In an interview with Loop News, Tomlinson also implored the PNP’s hierarchy to be radical in assessing the walloping the party received at the hands of the Jamaica Labour Party (JLP) in the September 3 General Election.
Tomlinson believes this will allow the party to regain favour with Jamaicans after it won only 14 seats at the recent polls, with the JLP winning 49.
According to Tomlinson, however, the revival of the party will begin with a leader who the people want and who is able to effectively address the party's many internal problems.
“It’s important for us to find out from the Jamaican people what they are looking for in a leader. We need to know as the PNP, what type of leader is needed right now, to mend the fences, lead the rebuilding, hear the hard truths and carry us into a period of reformation.
“Then understanding what is needed, we pick the right person for the job, right man, right woman, but it must be grounded in some sort of principle and expectation of what does the PNP need and what does Jamaica need from the PNP and then we give the party and the country, a leader that matches those requirements,” Tomlinson said.
The loss at the polls has triggered a transformational phase for the PNP, with president Dr Peter Phillips announcing his resignation.
Phillips has indicated a willingness to stay in the position until the party elects a new president. While a number of senior Comrades have been touted as possible successors, there is no clear frontrunner.
Tomlinson argues that the party may have to seek assistance from individuals who are not members of the PNP to help solve the issues being faced by the 82-year-old party.
“Nothing less than us being honest with ourselves, about who we are, who we have become and how we fail to match the aspirations that we had for the movement at its genesis,” she said when asked about the way forward for the PNP.
“If we are not prepared to be honest, we are not prepared to change and we are not prepared to grow. So it must begin with introspection. Honest and confidential as best as possible.
“Importantly we have to exit the echo chamber and begin to welcome and solicit the views of those who are not in the party, but require at this moment a robust opposition, and in the next general elections, a suitable and viable alternative government.
“Let them tell us how they see us and what they expect and then we allow those ideas and comments and feedback to guide us in this period of repair,” Tomlinson said.
Meanwhile, Tomlinson is not worried about the political fallout from the controversy over the scathing PNPYO letter to Phillips, in which the youth organisation gave him a 30-day ultimatum to demit office.
“I can’t tell you what the future holds for me in the People’s National Party.
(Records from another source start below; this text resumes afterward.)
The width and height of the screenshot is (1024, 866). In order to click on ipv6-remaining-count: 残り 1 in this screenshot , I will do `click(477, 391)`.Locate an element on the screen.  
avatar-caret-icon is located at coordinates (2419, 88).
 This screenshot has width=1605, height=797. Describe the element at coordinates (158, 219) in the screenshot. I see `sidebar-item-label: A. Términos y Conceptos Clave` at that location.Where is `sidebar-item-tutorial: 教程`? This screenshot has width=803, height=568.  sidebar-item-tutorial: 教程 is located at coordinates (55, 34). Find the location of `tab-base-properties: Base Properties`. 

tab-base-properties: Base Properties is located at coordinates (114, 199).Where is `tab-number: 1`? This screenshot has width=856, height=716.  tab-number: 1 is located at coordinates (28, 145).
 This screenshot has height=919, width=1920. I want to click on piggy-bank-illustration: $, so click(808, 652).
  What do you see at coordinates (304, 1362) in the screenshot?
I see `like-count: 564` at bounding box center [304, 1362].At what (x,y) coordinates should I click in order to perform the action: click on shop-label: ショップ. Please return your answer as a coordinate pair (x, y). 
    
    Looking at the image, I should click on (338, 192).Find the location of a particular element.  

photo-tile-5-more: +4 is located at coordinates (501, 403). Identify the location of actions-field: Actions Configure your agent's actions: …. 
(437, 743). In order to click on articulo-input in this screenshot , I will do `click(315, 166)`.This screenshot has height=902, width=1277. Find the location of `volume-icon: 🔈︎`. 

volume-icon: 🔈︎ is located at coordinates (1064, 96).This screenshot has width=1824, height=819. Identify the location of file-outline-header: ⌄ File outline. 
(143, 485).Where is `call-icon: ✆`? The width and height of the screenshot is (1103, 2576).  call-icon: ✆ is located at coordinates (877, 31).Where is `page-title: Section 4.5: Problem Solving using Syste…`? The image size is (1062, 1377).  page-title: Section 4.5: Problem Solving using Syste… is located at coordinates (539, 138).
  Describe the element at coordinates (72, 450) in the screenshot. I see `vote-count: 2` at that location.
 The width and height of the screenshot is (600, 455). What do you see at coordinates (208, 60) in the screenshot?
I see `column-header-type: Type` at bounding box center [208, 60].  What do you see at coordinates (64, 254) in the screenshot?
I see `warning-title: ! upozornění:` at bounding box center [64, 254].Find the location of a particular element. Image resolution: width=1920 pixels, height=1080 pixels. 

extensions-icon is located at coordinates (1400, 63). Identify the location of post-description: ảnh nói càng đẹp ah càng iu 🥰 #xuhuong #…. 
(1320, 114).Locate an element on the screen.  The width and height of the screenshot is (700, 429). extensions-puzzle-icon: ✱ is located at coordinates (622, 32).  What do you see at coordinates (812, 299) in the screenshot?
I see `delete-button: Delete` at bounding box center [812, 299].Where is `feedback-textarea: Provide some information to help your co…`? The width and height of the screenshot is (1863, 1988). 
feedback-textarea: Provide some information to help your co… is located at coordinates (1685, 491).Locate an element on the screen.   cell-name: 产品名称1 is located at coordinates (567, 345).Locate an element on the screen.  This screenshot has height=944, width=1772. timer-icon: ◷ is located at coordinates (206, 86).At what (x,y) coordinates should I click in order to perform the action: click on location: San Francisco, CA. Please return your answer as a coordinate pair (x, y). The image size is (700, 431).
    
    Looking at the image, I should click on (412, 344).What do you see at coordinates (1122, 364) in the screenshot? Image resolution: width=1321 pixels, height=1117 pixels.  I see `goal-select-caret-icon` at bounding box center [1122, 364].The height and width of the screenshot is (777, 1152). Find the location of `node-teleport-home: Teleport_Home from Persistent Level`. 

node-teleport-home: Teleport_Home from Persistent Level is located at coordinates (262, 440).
That is a decision for the People’s National Party as an organisation, but certainly, as PNPYO president, I continue to sit on the executive, I continue to sit at the NEC, I continue to have voting rights. So that will not change because of a letter,” she said.
“On the matter of (political) suicide, I don’t look at life from a perspective of scarcity and there are many people who think opportunities are running out, positions are slim, appointments are scarce and so you have to play your cards right if you want something there.
“I have never known opportunities to run out on me. I am 30 years old. I can’t say that time is running out on me either. So I have not given up on myself and I hope the Jamaican public has not given up on me,” she said.